One quick way to get stronger is to activate more muscle. An easy way to do that is to grip hard.
Squeeze the bar, grab the ground. For any exercise with a bar or handle, squeeze it as if you want to leave finger-sized dents in the bar. On the ground, grab the floor, turf, dirt, or pavement.
When you squeeze a bar, or when you grab the ground like you were going to tear up chunks of turf, you activate your hand muscle. And your forearms. And your upper arms. And your shoulders.
Try it. Make a fist and put your other hand on your forearm. Squeeze the fist hard - feel the muscle in the forearm contract?
This has two basic effects: you recruit more muscle (making the movement stronger) and you make yourself more stable and stiff (making the movement easier.) The first puts more muscle into the move, the second makes it more like pushing on a broomstick instead of pushing on a rope.
You can do this with your feet, too - grab the floor or the inside of your shoes with your toes. Then, without letting your feet actually rotate, attempt to turn your right foot clockwise and your left counterclockwise. Twist them into the ground as if you were screwing them in. You'll generate more torque and more tension.

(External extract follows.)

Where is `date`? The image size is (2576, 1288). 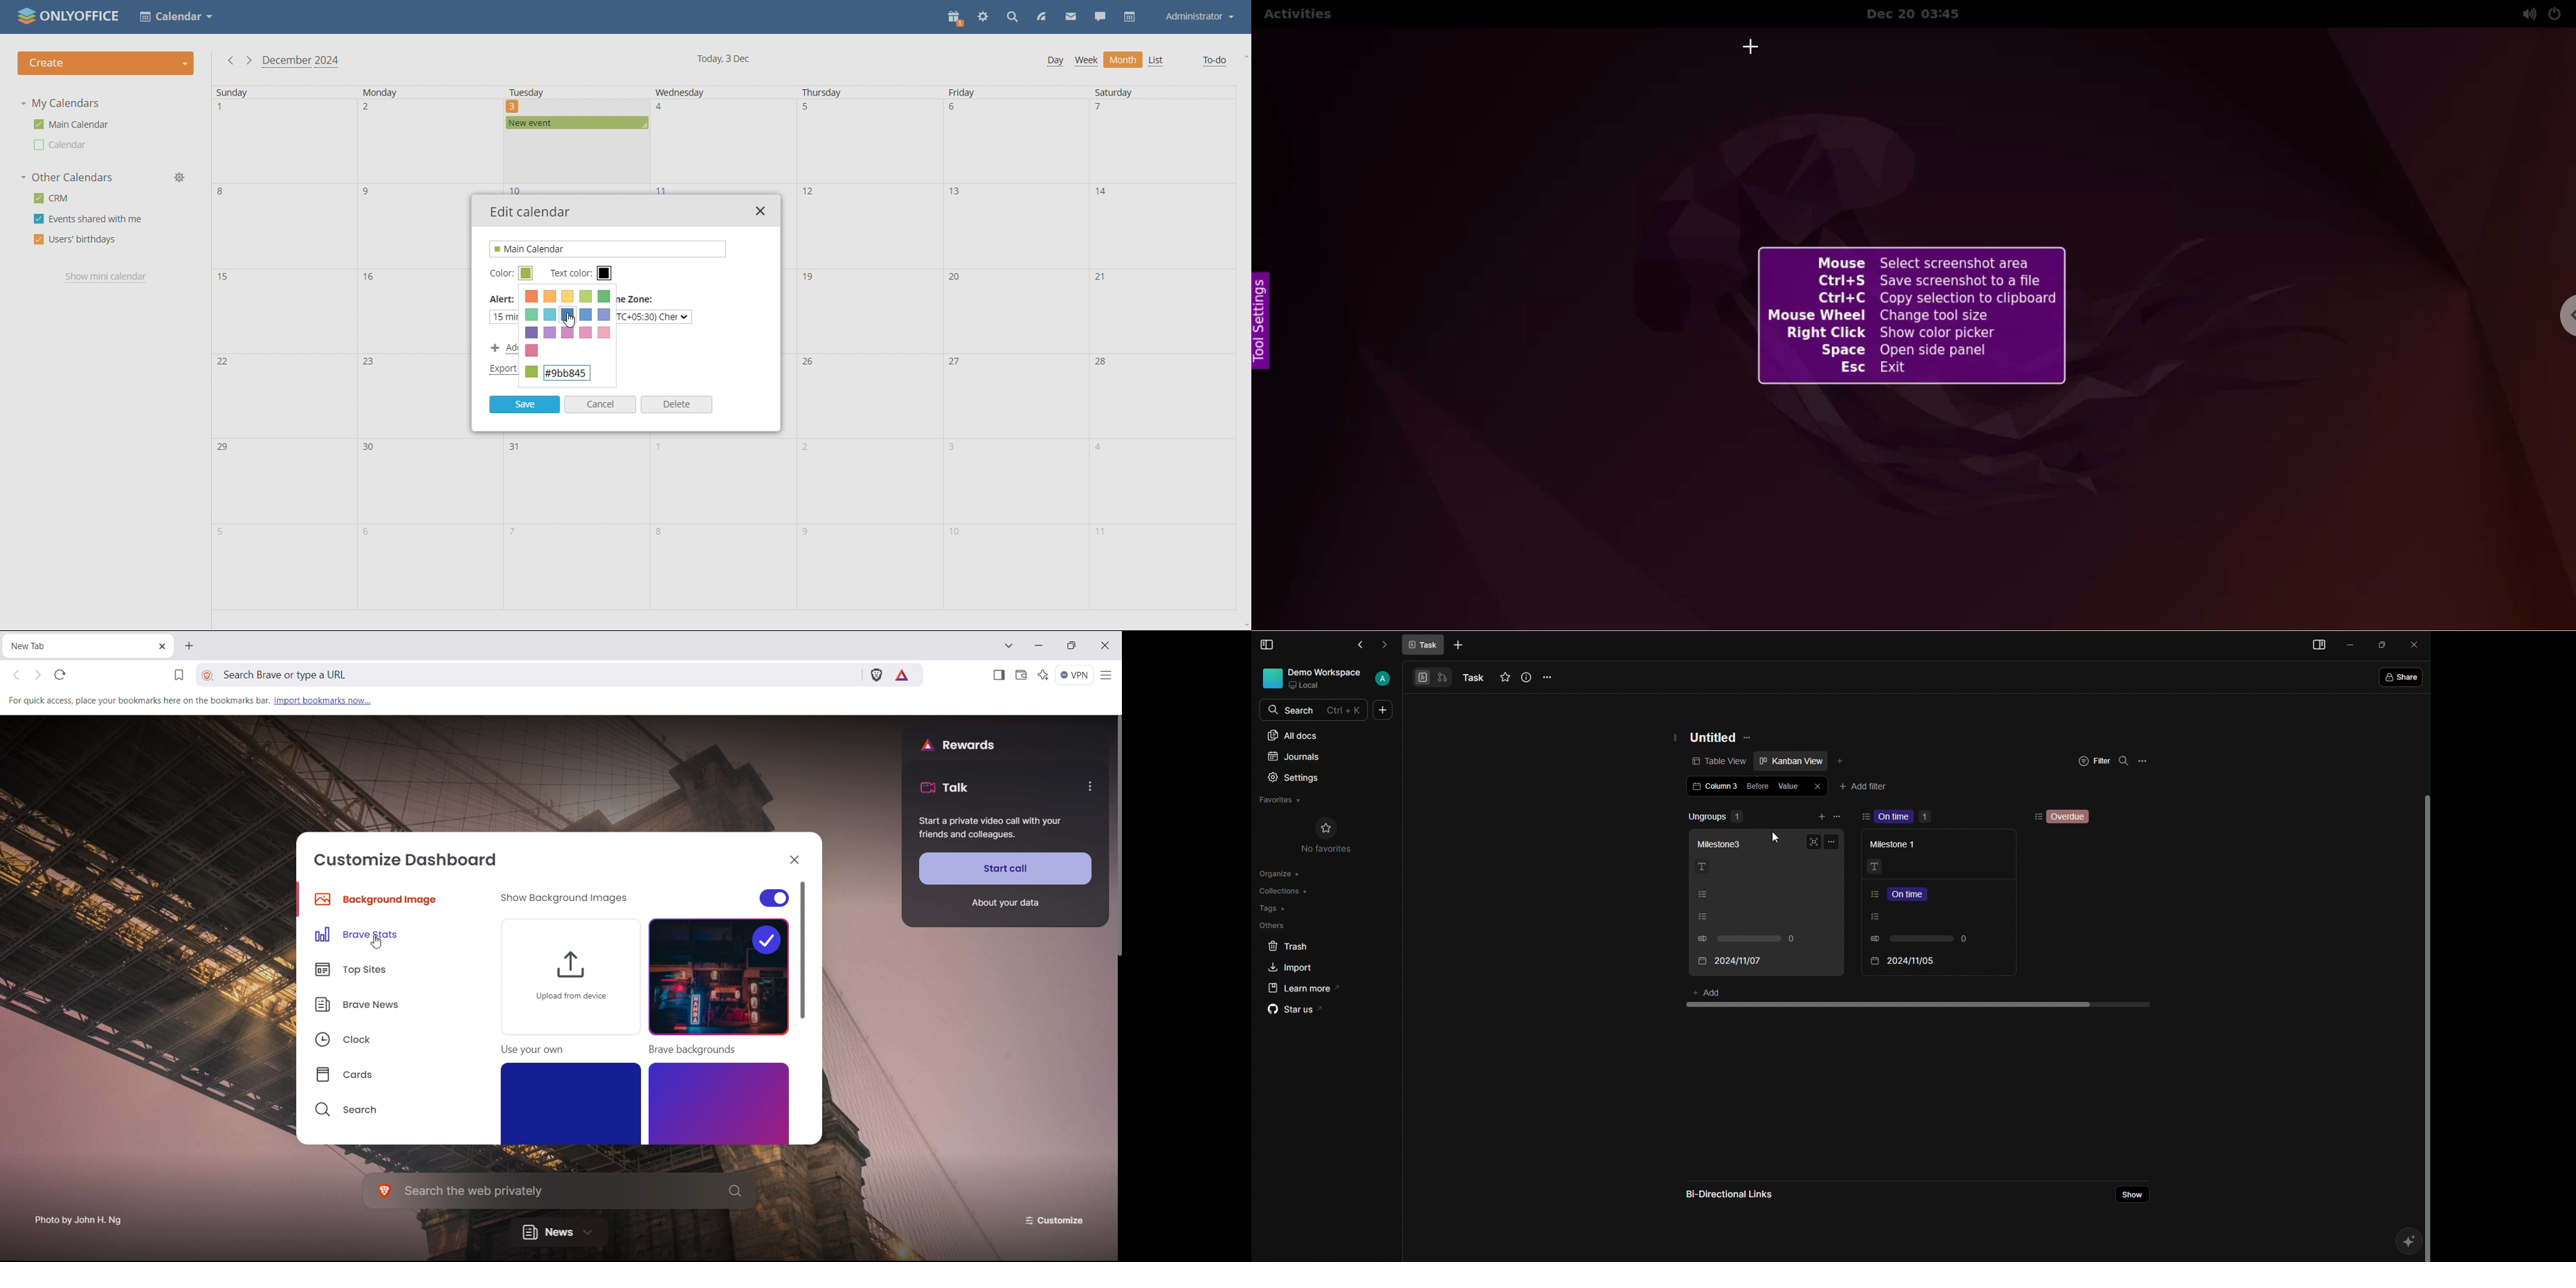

Don't open your hands. No matter what you are doing for a lift, don't relax your grip at the top or bottom. Don't open you hands at the top of your biceps curls - you're relaxing your biceps, too, and missing out on some time under tension. Don't open your hands with a press overhead - you are losing some stability. Open your hands when the exercise is over, not during it!
This will make you instantly stronger in a movement. It also has the nice effect of making you better at the movement. And if you are stronger and better in a movement, you can load it more, or do more reps, or otherwise progress with it. That leads to more strength, more muscle, and more effective movement.